PDMS electrodes for recording and stimulation

  • Alexander Brensing EMAIL logo , Roman Ruff , Benjamin Fischer , Sascha L. Wien and Klaus-Peter Hoffmann

Abstract:

The usability of flexible electrodes in moving environment is limited due to different mechanical characteristics of their metallic and polymeric components. To achieve structure compatible electrodes, all used materials need to have similar Young’s moduli as the surrounding tissue. This paper describes the characterization of macroscopic as well as miniaturized electrodes entirely made out of modified silicone (PDMS). Electrochemical, mechanical, biological, optical, and applicative methods were used. It could be shown, that PDMS electrodes are capable to be used for recording electrocardiograms with similar form and amplitude as with standard electrodes.

1 Introduction

Electrodes serve as electrical interface between biological tissues and technical systems. They are capable for recording bioelectrical potentials or stimulation of tissue. Surface electrodes as well as implantable ones are used in many sectors of medicine and medical engineering. Nevertheless, an application of flexible electrodes in moving muscular environment causes mechanical stress within the structures and to the tissue. Cardiac muscles changes their length up to about 10% [1], other types even more [2]. The Young’s moduli (YM) of the tissue and the materials used for flexible electrodes often distinguish from each other. The conductive structures of electrodes are usually made out of metals (e.g. gold, YM 78 GPa [3]) or intrinsic conductive polymers (e.g. PEDOT:PSS, YM 1 GPa [4], [5]). The use of polymeric substrates like polyimide (PI, YM 10 GPa [6]) or polydimethylsiloxan (PDMS, YM 9 MPa [7]) provides the flexibility [5], [8] . The Young’s modulus of muscle tissue is in the range of 10−3 Pa (not active) to 20 MPa (tetanic) [9]. These differences limit the long-term stability of micro electrodes used in moving tissue. Hence, the development of stretchable and thus structure compatible electrodes is of high interest.

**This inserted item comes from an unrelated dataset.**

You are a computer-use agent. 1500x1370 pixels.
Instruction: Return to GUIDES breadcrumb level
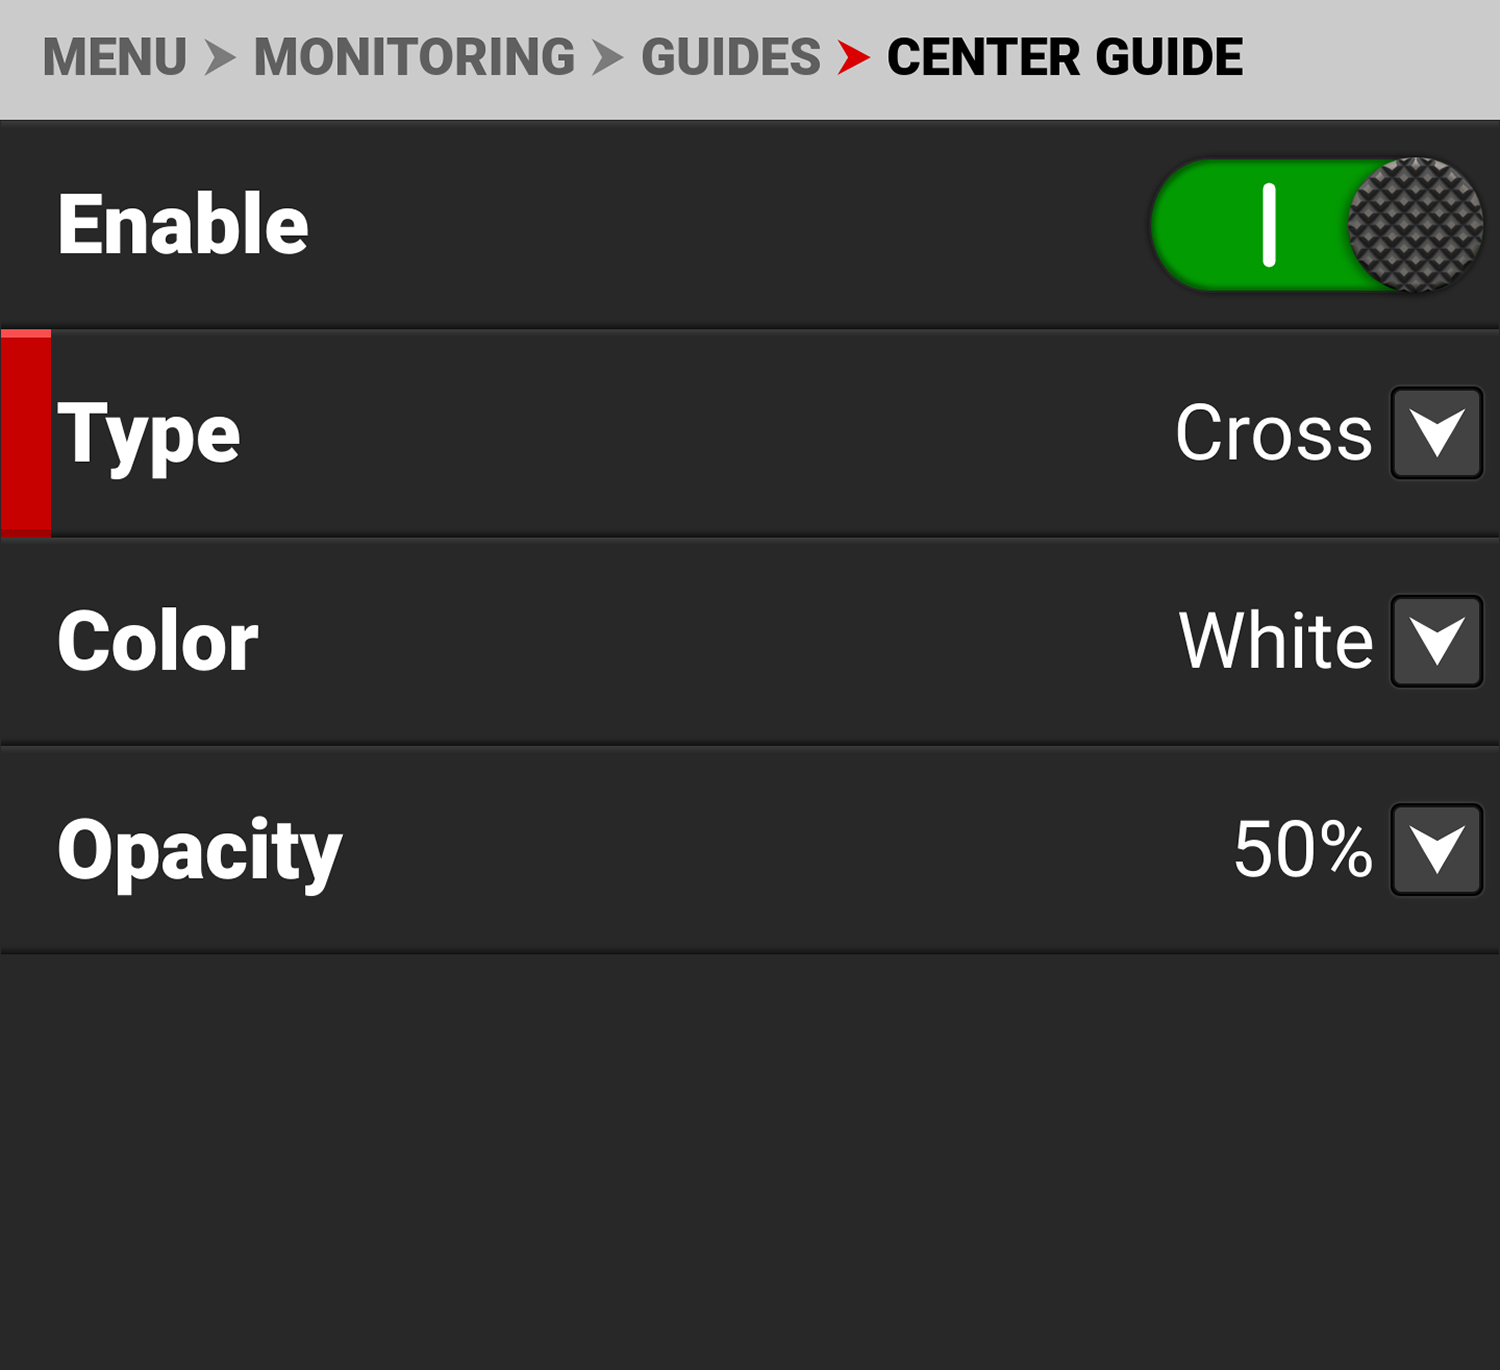pos(730,57)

This work was aimed to characterize electrodes entirely made out of PDMS as monomorphic material as well as the used raw materials.

2 Methods

The conducting paths of the electrode were made of a PDMS composite (MED-6015, Nusil) including carbon nanotubes (CNT, Sigma-Aldrich). Using them to form the composite material, arose in an electrical resistance, that was independent of elongation [10]. Different amounts of CNT were compared regarding the specific conductivity of the resulting composite. For the electrode contact, an established material for dry surface electrodes was used [11]. To reduce the YM of the materials, a silicone thinner (ST, Smooth-ON) was added. A soft lithographic fabrication process was used to connect all PDMS composites as different components of the electrode. For structuring the conduction paths, a screen printing based technique was used. Detailed information for this method can be found elsewhere [12]. Two electrode designs – a macroscopic monopolar and a miniaturized bipolar version – were investigated (see Figure 1).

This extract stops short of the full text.